Chamath Palihapitiya has an opinion on almost everything, especially when it involves finance. This is not unusual in his world, but what makes Palihapitiya different is that his opinions are often strong and never mainstream. Early this year, for instance, he launched a website to propose his candidacy as governor of California, then abruptly shut down speculation on a run.
The next move by the “King of SPACs,” as he is known, is a matter of speculation almost by definition. Special purpose acquisition companies are listed vehicles that investors use to acquire privately held companies and then bring them public. But Palihapitiya is never short on advice.
“Find a way to make sure you are comfortable with what you own and, if not, don’t be afraid to make changes. Prices are temporary but your peace of mind should not be. If all else fails, remember the Persian adage: ‘This too shall pass.’ Good luck to everyone,” is typical of the tweets he sends his followers.
In a comparatively short time, he has won a good number of supporters as well as some enemies.
The 44-year-old founder and CEO of Social Capital, a venture capital investor based in Palo Alto, came to Canada with his family as a refugee from Sri Lanka, graduated from the University of Waterloo in electrical engineering. He became the youngest-ever vice president at AOL before joining up with Mark Zuckerberg as an early executive at Facebook. While credited with contributing to the social network’s fast expansion, he was later accused of bullying his subordinates there.
Palihapitiya made his initial impact as an investor while still at Facebook, through stakes in Palantir, Pure Storage, Playdom and BumpTop as well as Tesla, Amazon and Slack.
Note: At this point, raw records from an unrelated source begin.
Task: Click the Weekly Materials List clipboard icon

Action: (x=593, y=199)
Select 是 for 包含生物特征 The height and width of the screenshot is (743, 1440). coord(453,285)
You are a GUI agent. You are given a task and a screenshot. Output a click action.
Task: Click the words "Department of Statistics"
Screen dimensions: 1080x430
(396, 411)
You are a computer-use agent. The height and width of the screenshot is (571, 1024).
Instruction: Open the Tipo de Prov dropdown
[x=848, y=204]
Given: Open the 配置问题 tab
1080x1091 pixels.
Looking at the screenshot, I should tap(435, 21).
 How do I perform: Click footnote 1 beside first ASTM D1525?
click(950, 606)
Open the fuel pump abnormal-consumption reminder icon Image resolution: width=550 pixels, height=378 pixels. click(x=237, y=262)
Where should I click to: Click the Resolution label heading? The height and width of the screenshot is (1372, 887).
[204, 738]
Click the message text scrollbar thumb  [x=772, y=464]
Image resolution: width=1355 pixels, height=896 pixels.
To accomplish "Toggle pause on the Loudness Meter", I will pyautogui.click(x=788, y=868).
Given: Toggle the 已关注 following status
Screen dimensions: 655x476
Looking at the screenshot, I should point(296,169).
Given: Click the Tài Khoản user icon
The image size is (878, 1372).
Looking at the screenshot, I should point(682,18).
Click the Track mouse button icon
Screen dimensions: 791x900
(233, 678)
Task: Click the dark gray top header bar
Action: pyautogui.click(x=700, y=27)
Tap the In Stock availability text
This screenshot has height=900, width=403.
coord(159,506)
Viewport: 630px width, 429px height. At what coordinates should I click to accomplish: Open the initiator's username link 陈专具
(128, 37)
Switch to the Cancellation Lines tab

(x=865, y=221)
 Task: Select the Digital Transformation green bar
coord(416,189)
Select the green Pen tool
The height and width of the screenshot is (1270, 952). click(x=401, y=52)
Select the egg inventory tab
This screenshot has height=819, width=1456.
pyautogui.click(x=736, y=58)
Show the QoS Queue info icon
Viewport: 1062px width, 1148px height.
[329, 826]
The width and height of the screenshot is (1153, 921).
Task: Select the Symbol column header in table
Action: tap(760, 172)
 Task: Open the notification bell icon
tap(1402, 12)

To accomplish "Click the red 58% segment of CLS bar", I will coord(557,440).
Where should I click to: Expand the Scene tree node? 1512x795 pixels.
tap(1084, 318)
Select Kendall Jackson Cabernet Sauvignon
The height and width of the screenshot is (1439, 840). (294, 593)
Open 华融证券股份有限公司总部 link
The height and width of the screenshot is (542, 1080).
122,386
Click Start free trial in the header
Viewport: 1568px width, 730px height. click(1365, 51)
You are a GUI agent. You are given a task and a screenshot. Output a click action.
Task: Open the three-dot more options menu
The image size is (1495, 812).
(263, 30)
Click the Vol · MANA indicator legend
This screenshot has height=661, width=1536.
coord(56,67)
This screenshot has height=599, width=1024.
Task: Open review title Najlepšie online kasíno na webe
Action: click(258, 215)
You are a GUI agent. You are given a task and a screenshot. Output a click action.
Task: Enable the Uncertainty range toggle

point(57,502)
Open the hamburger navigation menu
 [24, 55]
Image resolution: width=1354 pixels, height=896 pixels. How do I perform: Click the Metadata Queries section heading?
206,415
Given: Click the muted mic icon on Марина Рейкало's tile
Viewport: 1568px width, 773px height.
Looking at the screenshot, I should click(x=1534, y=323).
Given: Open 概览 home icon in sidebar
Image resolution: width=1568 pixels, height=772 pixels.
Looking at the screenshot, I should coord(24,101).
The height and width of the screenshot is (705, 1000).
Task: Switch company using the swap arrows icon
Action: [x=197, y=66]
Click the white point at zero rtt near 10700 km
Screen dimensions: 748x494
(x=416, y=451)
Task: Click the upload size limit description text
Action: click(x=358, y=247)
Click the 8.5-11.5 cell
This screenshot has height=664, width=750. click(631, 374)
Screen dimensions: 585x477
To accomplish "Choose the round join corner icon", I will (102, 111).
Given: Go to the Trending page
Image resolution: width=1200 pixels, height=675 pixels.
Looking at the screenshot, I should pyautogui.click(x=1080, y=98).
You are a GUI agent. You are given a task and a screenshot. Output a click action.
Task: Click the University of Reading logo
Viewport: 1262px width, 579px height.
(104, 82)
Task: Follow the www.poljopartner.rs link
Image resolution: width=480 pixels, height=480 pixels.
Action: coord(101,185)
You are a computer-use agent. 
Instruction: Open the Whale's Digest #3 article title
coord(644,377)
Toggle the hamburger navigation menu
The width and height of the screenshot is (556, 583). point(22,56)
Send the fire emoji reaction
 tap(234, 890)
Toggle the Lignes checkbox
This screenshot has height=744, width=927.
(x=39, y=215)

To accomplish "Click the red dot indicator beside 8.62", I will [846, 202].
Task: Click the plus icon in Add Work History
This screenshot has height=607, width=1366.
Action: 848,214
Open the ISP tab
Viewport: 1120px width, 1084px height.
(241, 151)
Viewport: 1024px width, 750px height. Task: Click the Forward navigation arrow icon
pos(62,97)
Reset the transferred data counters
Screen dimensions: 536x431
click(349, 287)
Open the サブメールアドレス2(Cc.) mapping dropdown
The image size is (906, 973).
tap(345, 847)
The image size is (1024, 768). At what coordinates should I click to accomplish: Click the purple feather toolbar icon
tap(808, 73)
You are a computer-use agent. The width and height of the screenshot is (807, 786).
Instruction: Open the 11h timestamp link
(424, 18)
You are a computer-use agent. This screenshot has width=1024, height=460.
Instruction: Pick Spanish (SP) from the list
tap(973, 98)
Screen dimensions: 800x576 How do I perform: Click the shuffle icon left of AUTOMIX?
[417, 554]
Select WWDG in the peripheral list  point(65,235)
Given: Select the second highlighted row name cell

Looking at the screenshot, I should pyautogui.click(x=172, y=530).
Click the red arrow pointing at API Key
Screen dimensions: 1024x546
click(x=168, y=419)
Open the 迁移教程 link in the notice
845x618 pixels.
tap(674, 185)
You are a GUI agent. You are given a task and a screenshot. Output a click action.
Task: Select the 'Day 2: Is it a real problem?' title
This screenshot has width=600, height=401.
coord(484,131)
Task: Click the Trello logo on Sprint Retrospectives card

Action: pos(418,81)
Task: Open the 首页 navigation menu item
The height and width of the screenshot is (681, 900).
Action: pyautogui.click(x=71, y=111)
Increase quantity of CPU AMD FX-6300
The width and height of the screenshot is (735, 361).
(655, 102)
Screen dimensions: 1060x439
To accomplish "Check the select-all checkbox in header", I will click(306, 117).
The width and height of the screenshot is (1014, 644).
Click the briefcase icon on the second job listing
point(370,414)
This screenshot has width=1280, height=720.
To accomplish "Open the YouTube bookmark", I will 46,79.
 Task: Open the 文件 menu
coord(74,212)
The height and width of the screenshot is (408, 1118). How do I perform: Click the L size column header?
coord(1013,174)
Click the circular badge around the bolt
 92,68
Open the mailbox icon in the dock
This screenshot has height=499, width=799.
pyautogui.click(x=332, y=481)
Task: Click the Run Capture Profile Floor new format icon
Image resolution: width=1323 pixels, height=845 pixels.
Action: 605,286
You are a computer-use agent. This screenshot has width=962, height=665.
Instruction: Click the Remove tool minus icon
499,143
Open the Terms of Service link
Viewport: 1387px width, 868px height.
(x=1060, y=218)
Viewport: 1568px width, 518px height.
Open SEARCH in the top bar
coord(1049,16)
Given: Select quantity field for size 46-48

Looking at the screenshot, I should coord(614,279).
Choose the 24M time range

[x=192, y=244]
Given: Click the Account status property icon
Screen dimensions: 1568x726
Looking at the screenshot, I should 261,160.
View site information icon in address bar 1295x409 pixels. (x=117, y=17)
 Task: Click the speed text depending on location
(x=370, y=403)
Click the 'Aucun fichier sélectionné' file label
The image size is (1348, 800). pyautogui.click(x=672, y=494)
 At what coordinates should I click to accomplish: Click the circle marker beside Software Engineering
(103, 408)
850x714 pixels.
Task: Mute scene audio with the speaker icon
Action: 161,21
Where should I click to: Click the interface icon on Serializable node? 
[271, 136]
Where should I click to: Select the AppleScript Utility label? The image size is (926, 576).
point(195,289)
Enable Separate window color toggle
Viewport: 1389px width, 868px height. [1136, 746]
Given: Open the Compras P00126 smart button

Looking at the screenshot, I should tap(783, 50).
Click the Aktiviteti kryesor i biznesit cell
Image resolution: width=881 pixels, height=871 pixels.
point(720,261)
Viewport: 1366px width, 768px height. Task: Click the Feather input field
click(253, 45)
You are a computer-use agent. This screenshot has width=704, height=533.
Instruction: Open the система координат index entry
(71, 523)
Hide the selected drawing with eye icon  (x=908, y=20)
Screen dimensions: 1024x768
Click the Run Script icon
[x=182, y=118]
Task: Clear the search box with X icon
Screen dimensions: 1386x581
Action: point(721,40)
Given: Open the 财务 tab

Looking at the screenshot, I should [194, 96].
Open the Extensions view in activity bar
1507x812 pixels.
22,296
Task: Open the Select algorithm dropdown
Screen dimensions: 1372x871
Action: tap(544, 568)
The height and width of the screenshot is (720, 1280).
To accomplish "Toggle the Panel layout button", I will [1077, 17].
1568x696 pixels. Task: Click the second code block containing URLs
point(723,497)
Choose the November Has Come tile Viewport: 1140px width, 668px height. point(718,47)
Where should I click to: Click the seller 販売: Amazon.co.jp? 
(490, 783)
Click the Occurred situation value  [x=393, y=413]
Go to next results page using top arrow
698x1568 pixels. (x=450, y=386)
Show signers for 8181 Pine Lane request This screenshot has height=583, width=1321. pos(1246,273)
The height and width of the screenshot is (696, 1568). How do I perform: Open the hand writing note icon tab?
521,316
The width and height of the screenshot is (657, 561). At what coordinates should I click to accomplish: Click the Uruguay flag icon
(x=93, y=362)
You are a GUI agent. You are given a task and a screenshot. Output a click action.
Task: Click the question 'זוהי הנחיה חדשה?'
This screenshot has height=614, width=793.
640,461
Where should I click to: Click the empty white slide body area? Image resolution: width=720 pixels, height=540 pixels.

After leaving Facebook, he created Social+Capital Partnership (as it was first known) with his then-wife; since then, he has never been short of opinions, particularly on his favored investment play.
“In a traditional IPO,” he has said, “you can’t show a forecast and you can’t talk about the future of how you want to do things, you’re just not allowed,” touting the advantages of SPACs, which benefit from a regulatory loophole that shields them from liability when they make forward-looking statements.